Geschichte

Bereits Anfang des vorigen Jahrhunderts gab es im Passeiertal Versorgungseinrichtungen für alte und bedürftige Menschen. Diese Einrichtungen wurden wenig schmeichelhaft als „Armen- bzw. Lotterhaus“ bezeichnet. Nach der Auflassung des Armenhauses von St. Leonhard wurden die alten und bedürftigen Menschen im Altersheim von St. Martin untergebracht. Nachdem das damalige Altersheim in keinster Weise mehr den gesetzlichen und hygienischen Bestimmungen entsprochen hat, wurde von den drei Gemeinden des Tales sowie der Bezirksgemeinschaft Burggrafenamt erste Überlegungen zum Bau eines Altersheimes in St. Leonhard angestellt.
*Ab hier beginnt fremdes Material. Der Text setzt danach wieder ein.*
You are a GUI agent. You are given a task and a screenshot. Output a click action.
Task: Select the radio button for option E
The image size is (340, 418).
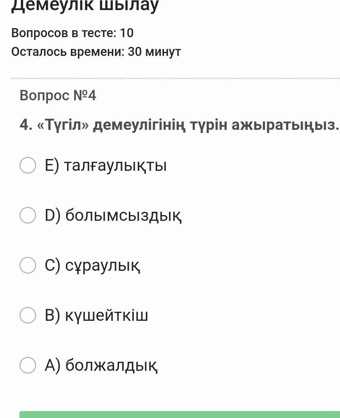28,165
Im Jahre 1980 wurde Arch. Paul Gamper mit der Projektierung eines Bezirksaltersheims am heutigen Standort unterhalb des Klosters der Deutschordensschwestern beauftragt. Im Juli 1983 mit dem Bau begonnen wurde das das Altersheim im Jahr 1987 fertiggestellt und am 01. Jänner 1988 konnte das Bezirksaltersheim endlich seinen Betrieb aufnehmen. Das Haus erhielt in Anlehnung an die hl. Barbara den Namen „Altersheim St. Barbara”.

Für die Führung des Hauses wurde ein eigenes Konsortium gegründet. Mit 1. Jänner 2002 übernahm der Konsortialbetrieb mit den Mitgliedsgemeinden Moos, St. Leonhard und St. Martin offiziell die Führung des Hauses. Am 22. Oktober 2008 haben die Gemeinden die Führung und die Leitung des Altenheims an das Konsortium Seniorendienste Passeier übergeben.

Seit 01.01.2014 sind nur mehr die Gemeinden Moos und St. Leonhard Mitglieder des Konsortiums Seniorendienste Passeier, welches für die Führung des Altersheimes St. Barbara zuständig ist.

Das Altersheim ist heute ein offenes Haus und Treffpunkt für Alt und Jung und kann aus dem Gemeindeleben nicht mehr weggedacht werden. Aus diesem Grund haben sich das Konsortium sowie die Verwaltung des Altersheimes auch zum Ziel gesetzt, das Haus in den nächsten Jahren grundlegend zu sanieren und umzubauen.